## WHAT THIS TASK INVOLVES
Give back exactly the lines of the data below, starting with the line that has "Screen dimensions: 1288x949" and going on through the line that has "Given: Click the 姓名 input field with FUNMI".

Collection entries:
═══
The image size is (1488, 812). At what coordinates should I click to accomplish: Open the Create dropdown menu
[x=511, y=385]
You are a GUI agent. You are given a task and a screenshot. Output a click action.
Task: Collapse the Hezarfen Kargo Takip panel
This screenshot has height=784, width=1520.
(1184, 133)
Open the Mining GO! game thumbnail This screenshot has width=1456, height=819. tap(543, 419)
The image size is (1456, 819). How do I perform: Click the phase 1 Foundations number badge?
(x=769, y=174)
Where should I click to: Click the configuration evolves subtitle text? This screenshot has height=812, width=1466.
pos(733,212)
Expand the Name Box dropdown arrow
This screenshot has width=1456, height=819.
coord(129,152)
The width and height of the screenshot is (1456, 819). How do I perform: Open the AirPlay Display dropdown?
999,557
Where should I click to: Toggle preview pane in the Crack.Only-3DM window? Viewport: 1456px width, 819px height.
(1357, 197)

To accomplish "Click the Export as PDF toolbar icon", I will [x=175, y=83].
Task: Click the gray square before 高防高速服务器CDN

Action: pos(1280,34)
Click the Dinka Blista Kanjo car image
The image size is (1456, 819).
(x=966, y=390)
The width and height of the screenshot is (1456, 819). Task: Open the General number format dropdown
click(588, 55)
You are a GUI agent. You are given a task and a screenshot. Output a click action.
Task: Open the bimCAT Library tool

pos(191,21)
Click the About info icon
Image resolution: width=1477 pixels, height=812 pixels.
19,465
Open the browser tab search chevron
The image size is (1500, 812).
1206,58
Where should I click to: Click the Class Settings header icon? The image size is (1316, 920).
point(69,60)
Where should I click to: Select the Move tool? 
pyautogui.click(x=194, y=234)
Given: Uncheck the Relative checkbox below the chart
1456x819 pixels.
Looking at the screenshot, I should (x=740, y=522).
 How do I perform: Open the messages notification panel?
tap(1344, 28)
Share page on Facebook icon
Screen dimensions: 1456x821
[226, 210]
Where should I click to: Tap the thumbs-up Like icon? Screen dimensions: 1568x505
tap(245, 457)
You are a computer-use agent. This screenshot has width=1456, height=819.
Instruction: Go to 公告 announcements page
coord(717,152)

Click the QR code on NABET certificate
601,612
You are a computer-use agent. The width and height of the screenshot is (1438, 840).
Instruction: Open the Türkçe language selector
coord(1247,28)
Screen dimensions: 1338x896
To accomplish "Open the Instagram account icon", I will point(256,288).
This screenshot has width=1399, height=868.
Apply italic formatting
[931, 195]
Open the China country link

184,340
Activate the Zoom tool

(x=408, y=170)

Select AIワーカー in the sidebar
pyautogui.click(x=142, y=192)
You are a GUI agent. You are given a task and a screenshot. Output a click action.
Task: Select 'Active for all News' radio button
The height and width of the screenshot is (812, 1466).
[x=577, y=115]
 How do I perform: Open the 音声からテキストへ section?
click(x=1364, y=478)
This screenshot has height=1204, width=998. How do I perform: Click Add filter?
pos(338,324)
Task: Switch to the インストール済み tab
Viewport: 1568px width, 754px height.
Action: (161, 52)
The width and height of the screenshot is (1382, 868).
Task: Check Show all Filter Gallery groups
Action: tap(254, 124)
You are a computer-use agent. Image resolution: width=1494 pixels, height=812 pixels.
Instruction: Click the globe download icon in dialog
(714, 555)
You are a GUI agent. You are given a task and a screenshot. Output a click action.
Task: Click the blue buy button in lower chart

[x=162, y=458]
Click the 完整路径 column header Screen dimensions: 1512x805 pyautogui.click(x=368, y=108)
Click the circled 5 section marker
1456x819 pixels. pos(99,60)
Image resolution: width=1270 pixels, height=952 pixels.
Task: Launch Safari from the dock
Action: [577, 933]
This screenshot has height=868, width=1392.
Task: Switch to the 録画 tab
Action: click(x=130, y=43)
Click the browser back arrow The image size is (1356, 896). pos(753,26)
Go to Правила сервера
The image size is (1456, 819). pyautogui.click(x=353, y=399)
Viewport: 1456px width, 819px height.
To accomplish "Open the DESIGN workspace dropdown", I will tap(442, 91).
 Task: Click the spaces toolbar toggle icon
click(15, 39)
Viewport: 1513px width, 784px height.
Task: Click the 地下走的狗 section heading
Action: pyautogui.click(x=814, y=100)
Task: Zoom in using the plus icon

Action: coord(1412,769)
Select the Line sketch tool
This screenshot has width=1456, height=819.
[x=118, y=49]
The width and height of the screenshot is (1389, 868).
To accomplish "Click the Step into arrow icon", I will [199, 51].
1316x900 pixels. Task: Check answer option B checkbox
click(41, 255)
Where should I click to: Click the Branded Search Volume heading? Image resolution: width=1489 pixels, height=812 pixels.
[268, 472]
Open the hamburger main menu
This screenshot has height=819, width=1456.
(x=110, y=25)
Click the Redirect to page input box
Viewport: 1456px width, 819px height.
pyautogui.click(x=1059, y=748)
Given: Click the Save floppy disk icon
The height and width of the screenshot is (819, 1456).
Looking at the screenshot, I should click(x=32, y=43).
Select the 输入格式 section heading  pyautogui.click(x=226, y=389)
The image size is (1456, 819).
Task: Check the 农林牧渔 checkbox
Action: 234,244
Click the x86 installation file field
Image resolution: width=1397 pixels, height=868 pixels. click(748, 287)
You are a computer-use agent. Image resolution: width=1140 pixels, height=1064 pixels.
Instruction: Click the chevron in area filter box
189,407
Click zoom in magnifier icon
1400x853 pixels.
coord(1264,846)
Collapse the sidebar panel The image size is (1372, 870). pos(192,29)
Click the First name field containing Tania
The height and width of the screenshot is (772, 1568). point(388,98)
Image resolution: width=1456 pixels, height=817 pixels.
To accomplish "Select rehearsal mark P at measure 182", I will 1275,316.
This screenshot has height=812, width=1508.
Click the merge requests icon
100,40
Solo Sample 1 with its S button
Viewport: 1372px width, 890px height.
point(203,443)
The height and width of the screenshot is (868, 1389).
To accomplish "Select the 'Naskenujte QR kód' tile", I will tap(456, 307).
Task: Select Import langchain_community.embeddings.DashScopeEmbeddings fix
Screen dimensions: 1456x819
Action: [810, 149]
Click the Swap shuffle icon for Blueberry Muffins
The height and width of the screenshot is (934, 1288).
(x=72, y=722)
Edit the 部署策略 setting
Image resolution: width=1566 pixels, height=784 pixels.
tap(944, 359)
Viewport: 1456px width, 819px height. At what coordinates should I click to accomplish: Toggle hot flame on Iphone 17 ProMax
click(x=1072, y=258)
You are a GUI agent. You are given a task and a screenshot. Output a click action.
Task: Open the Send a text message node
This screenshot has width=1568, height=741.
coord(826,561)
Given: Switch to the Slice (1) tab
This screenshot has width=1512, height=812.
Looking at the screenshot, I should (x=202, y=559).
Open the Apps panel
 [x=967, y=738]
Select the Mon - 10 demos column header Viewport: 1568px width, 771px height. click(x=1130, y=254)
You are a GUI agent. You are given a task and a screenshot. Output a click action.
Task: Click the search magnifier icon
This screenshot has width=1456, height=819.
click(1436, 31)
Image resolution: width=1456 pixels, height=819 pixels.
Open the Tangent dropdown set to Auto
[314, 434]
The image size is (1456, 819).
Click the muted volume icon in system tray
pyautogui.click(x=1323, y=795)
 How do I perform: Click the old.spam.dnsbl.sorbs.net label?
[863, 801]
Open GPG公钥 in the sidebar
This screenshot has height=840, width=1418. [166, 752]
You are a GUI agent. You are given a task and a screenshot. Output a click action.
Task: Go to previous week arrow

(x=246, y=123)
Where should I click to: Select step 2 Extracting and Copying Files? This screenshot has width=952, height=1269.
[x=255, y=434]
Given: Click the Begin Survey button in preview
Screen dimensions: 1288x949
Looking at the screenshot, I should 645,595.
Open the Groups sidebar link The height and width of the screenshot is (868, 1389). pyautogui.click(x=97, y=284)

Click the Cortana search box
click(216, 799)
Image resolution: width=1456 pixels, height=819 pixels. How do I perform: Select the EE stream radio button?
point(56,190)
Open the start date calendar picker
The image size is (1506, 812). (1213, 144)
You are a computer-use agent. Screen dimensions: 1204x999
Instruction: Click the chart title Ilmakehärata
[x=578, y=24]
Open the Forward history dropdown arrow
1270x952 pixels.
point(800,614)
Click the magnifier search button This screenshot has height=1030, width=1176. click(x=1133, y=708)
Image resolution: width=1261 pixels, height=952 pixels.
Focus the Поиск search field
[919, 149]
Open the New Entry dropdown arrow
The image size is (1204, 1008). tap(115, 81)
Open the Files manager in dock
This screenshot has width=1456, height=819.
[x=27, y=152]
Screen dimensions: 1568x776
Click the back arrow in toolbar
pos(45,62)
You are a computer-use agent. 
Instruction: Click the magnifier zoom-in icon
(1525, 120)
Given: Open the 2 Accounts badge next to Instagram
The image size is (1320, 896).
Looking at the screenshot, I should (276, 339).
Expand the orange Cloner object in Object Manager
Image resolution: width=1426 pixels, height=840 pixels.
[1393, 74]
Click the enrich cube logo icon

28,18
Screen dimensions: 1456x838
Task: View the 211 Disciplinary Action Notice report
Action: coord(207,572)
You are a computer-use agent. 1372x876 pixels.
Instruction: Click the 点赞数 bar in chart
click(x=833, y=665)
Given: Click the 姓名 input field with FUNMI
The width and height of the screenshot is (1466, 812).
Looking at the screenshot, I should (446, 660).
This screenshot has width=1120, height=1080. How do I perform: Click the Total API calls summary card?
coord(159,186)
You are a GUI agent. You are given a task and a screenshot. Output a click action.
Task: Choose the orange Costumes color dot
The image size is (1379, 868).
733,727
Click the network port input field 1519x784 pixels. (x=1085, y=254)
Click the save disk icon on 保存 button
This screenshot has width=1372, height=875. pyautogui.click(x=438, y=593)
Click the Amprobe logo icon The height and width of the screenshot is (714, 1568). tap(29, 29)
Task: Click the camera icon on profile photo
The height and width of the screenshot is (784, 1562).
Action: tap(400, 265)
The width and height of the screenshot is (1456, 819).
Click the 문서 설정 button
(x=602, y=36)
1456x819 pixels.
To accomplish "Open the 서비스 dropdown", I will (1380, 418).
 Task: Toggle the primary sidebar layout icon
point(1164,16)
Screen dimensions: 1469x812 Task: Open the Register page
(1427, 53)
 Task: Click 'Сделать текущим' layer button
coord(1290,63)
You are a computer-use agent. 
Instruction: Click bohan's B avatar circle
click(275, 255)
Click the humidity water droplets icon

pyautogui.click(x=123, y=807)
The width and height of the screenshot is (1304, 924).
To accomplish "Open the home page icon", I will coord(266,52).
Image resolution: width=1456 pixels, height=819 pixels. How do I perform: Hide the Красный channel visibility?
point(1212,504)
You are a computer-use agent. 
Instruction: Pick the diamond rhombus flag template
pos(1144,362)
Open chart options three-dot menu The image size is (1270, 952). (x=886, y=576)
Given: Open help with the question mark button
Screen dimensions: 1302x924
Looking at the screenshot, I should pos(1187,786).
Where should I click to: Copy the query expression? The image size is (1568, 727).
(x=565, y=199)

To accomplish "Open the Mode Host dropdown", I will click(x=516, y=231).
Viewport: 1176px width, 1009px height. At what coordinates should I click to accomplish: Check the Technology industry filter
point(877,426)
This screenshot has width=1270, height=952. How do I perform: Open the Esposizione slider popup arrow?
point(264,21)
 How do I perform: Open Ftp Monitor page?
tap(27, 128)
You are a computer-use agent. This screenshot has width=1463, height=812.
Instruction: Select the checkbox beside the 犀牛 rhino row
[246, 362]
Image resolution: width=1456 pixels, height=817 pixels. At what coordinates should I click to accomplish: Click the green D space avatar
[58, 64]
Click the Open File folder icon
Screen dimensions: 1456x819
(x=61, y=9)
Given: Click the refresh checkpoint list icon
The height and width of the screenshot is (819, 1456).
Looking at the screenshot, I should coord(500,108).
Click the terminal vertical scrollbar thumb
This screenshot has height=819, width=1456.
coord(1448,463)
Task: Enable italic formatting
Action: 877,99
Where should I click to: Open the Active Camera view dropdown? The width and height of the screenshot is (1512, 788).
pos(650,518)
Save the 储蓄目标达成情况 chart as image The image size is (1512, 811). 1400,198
═══
## ANSWER BELOW
Screen dimensions: 1288x949
Looking at the screenshot, I should 645,595.
Open the Groups sidebar link The height and width of the screenshot is (868, 1389). pyautogui.click(x=97, y=284)

Click the Cortana search box
click(216, 799)
Image resolution: width=1456 pixels, height=819 pixels. How do I perform: Select the EE stream radio button?
point(56,190)
Open the start date calendar picker
The image size is (1506, 812). (1213, 144)
You are a computer-use agent. Screen dimensions: 1204x999
Instruction: Click the chart title Ilmakehärata
[x=578, y=24]
Open the Forward history dropdown arrow
1270x952 pixels.
point(800,614)
Click the magnifier search button This screenshot has height=1030, width=1176. click(x=1133, y=708)
Image resolution: width=1261 pixels, height=952 pixels.
Focus the Поиск search field
[919, 149]
Open the New Entry dropdown arrow
The image size is (1204, 1008). tap(115, 81)
Open the Files manager in dock
This screenshot has width=1456, height=819.
[x=27, y=152]
Screen dimensions: 1568x776
Click the back arrow in toolbar
pos(45,62)
You are a computer-use agent. 
Instruction: Click the magnifier zoom-in icon
(1525, 120)
Given: Open the 2 Accounts badge next to Instagram
The image size is (1320, 896).
Looking at the screenshot, I should (276, 339).
Expand the orange Cloner object in Object Manager
Image resolution: width=1426 pixels, height=840 pixels.
[1393, 74]
Click the enrich cube logo icon

28,18
Screen dimensions: 1456x838
Task: View the 211 Disciplinary Action Notice report
Action: coord(207,572)
You are a computer-use agent. 1372x876 pixels.
Instruction: Click the 点赞数 bar in chart
click(x=833, y=665)
Given: Click the 姓名 input field with FUNMI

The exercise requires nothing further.